7. Sometimes meeting your heroes can have a happy ending

In 1962 the vocal duo The Everly Brothers played at Manchester’s Free Trade Hall. Being huge fans Graham and his boyhood friend Allan Clarke went to see them play but also waited for hours outside their hotel to meet them.

Graham picks up the story, “They stood and talked to me and Allan for what seemed like 20 minutes - it may have only have been two minutes... We said, 'You know, we sing together and one day we'd really love to make records'... and that was that.”

Three years later The Hollies are playing at the London Palladium. The band are there in the afternoon doing their soundcheck and the phone rings. It’s Phil Everly for Graham.

“And he goes, ‘Hey, Graham, Don and I are in town. We're about to start a record called Two Yanks in England and do The Hollies have any songs that they haven't recorded yet?’”

The brothers picked six of The Hollies unrecorded songs.

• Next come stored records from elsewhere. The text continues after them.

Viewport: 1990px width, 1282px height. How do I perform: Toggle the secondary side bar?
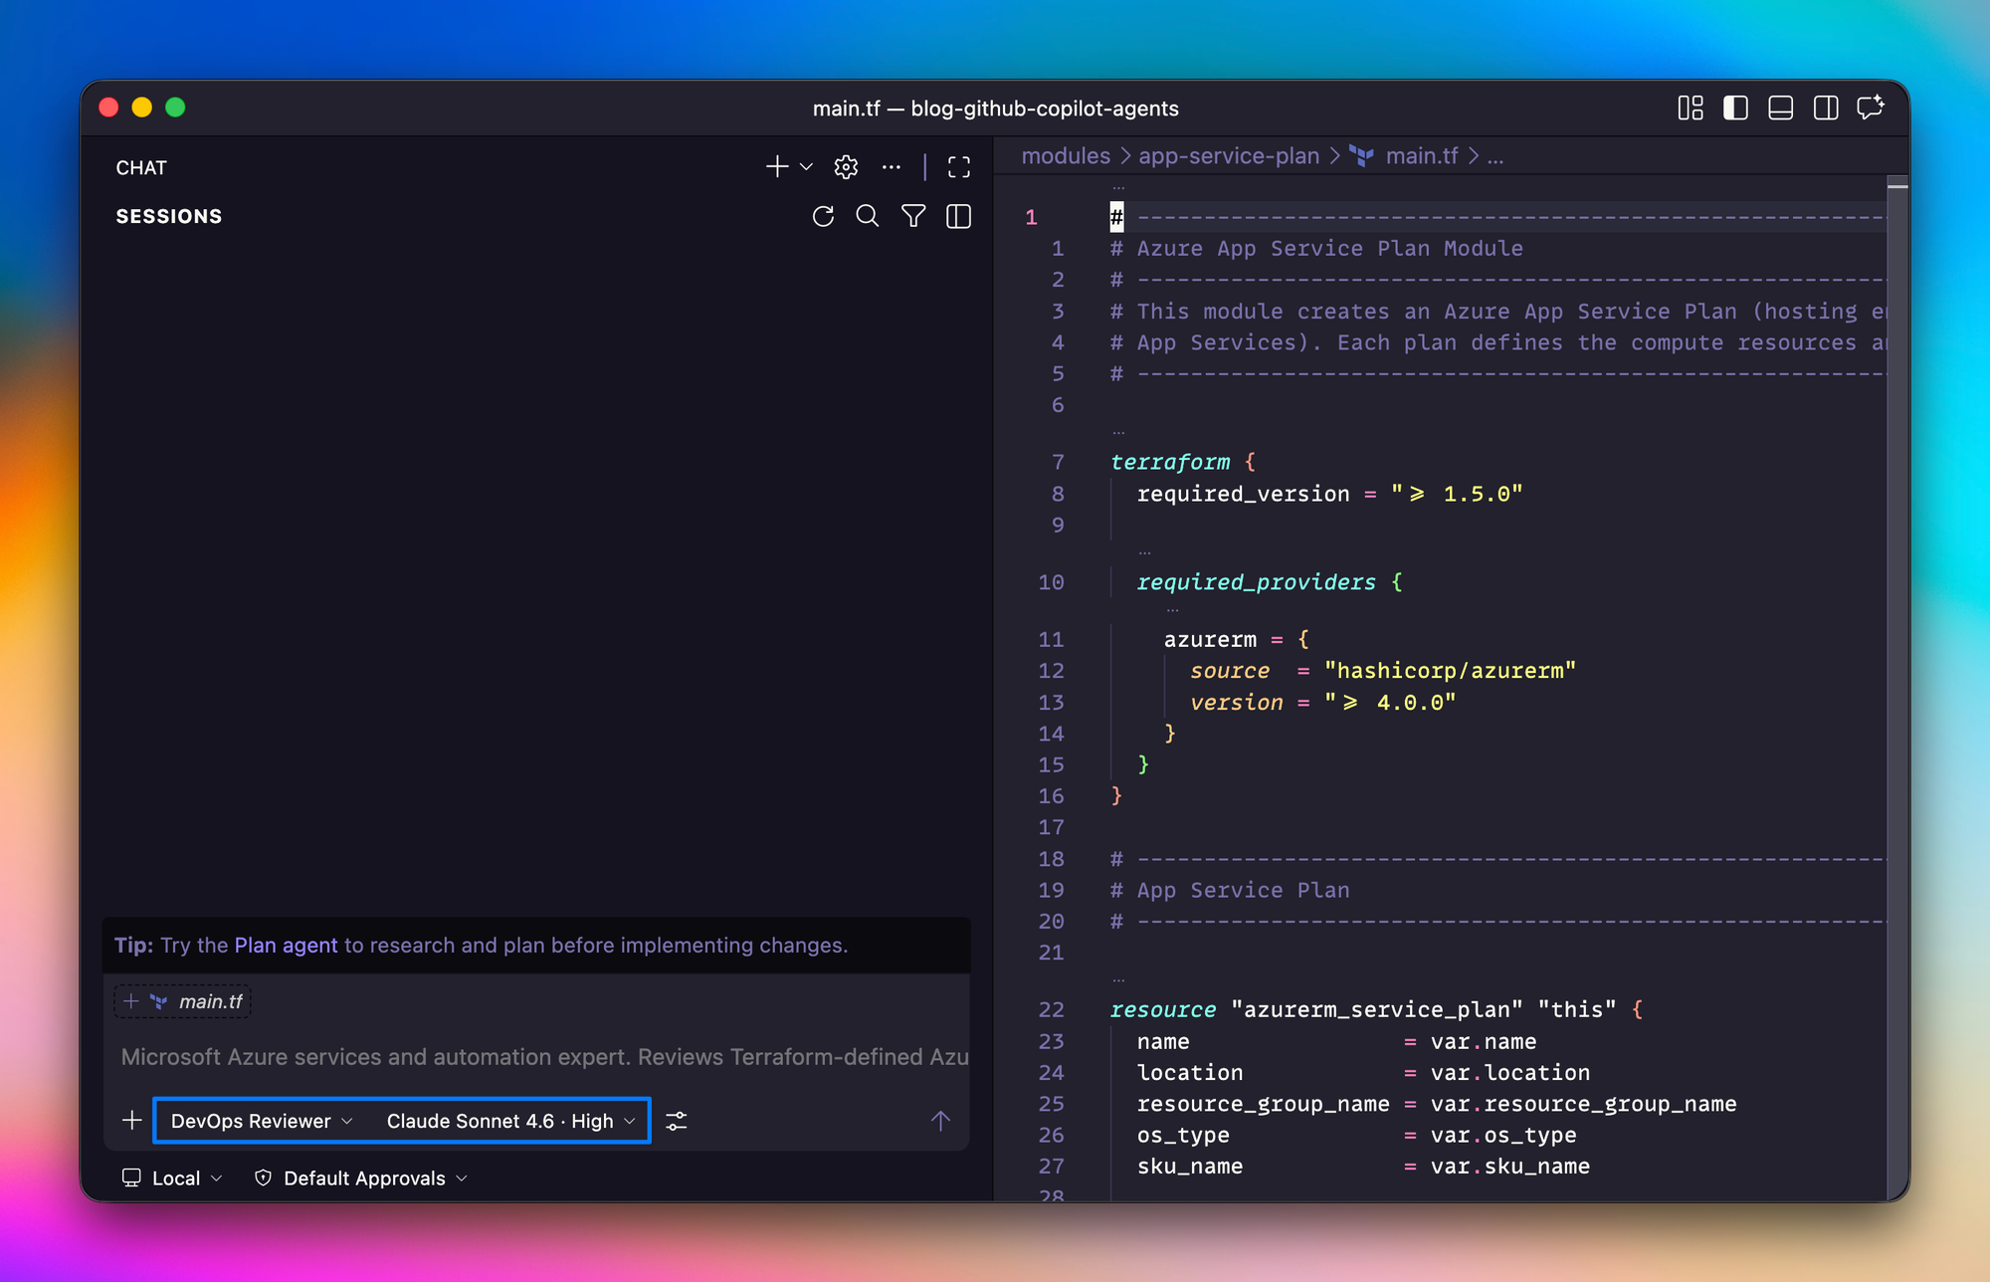1826,107
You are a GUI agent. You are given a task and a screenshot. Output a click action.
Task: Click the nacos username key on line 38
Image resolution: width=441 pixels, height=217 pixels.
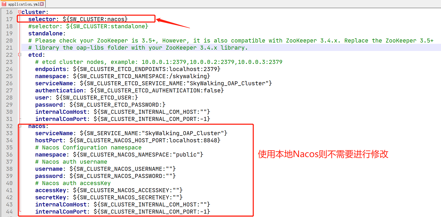click(x=49, y=169)
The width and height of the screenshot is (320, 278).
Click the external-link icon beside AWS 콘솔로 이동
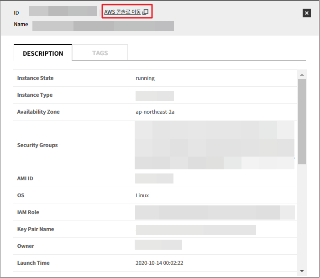[146, 12]
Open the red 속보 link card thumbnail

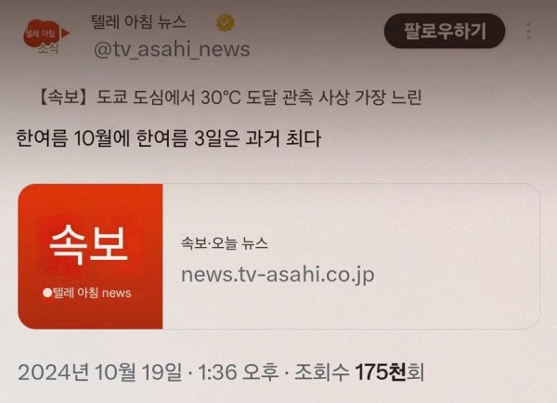pos(90,256)
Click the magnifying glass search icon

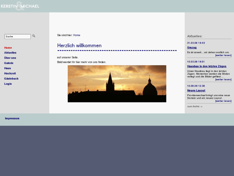tap(34, 36)
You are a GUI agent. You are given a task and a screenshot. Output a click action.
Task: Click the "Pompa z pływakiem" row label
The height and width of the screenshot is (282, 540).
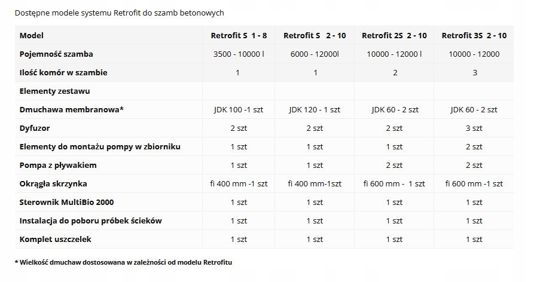tap(58, 165)
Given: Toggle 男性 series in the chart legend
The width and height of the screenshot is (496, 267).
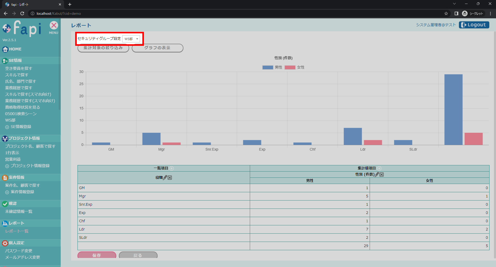Looking at the screenshot, I should pyautogui.click(x=272, y=67).
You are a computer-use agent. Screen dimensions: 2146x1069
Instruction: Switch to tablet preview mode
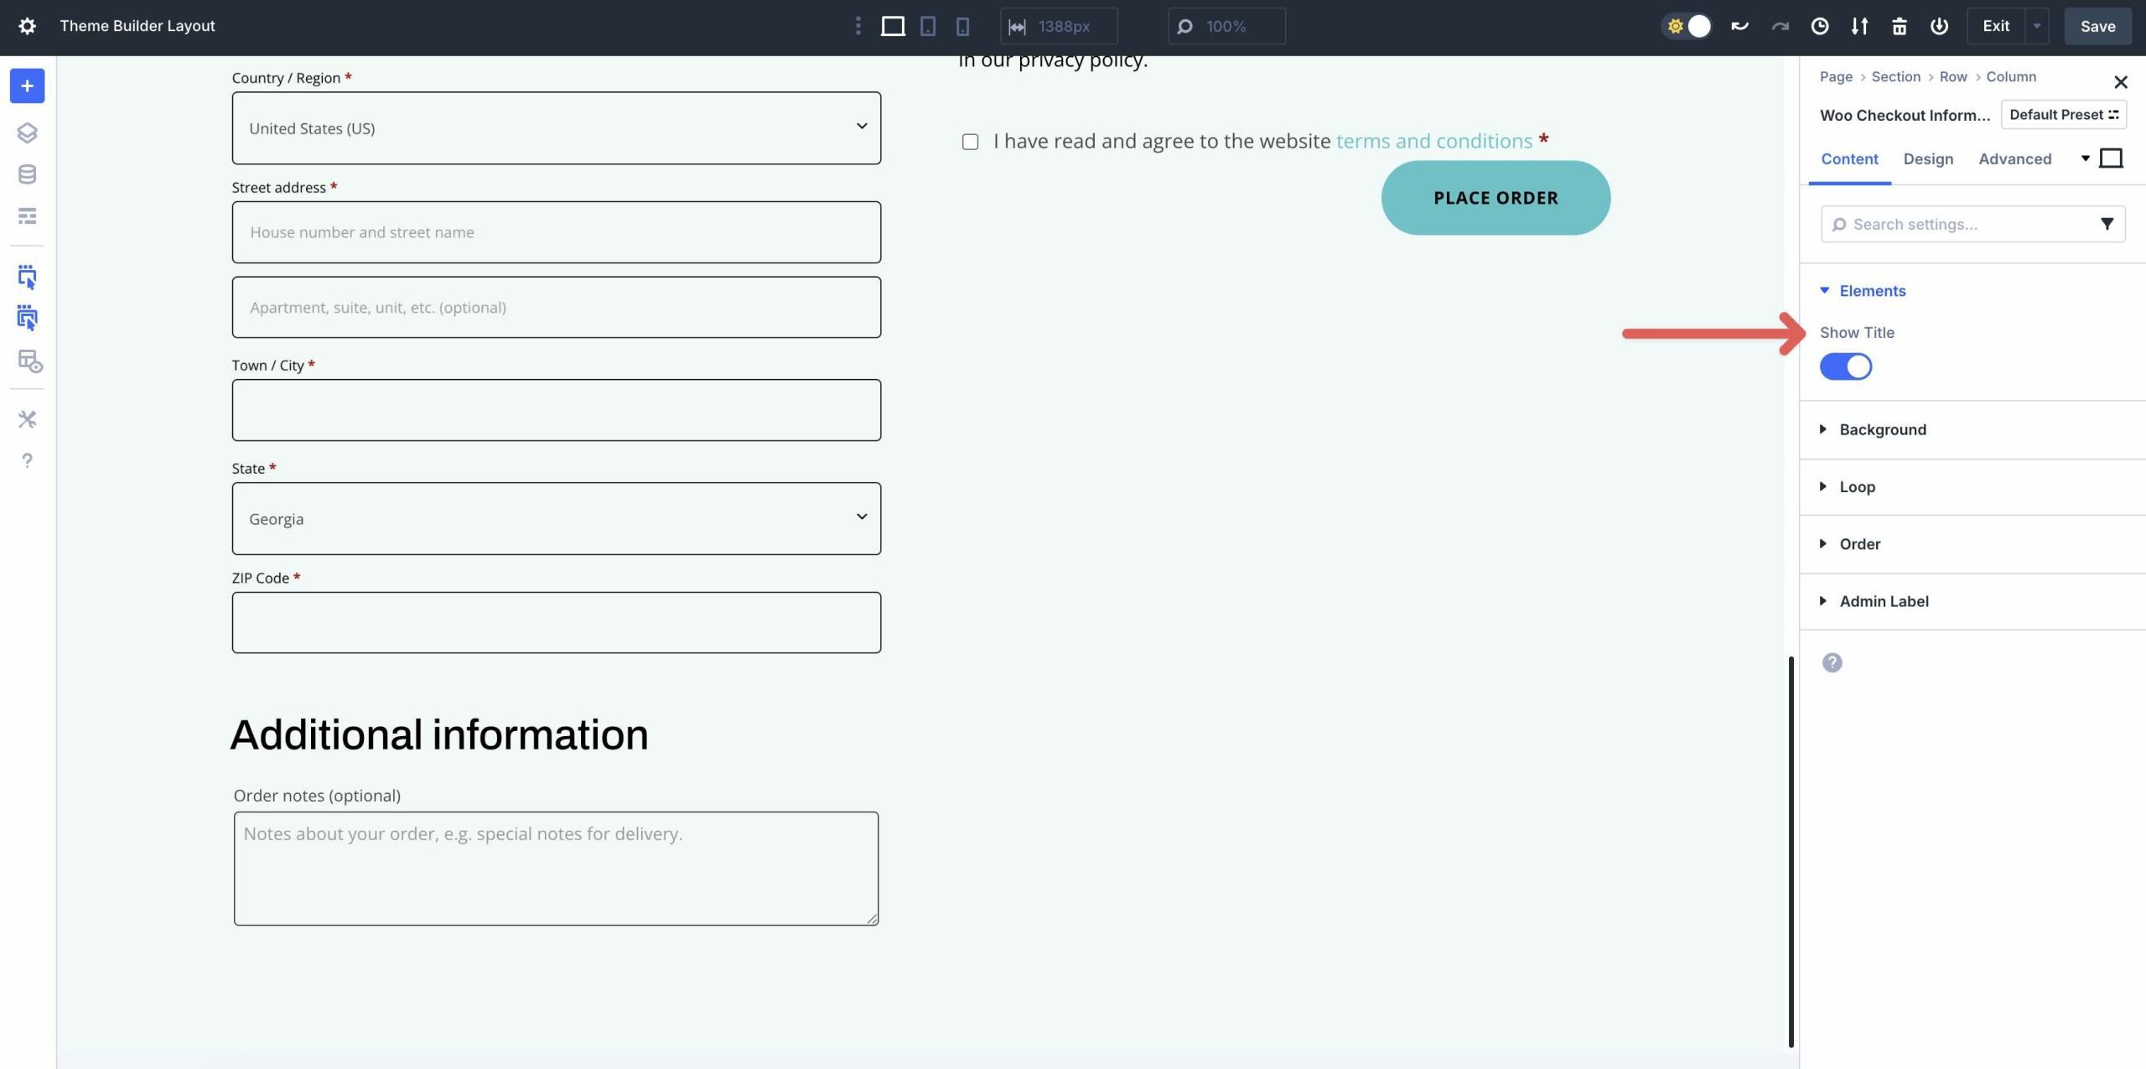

“We went and we helped them record our songs. And part of the backing band was a pianist called Reggie Dwight [Elton John], also Jimmy Page on guitar and John Paul Jones on bass [who would together go on to form one half of Led Zeppelin] and they made Two Yanks in England.”

8. Aged 81 Graham has no intention of retiring or slowing down

“I love what I do,” says Graham. “That's the thing, you know, don't give up. I love what I do, you know, don't let anybody stop you. If you have something that you love get to it, do it!”

“I can't do anything about the past. You can't buy a second of time. Even Bill Gates and [Mark] Zuckerberg can't buy a second of time.”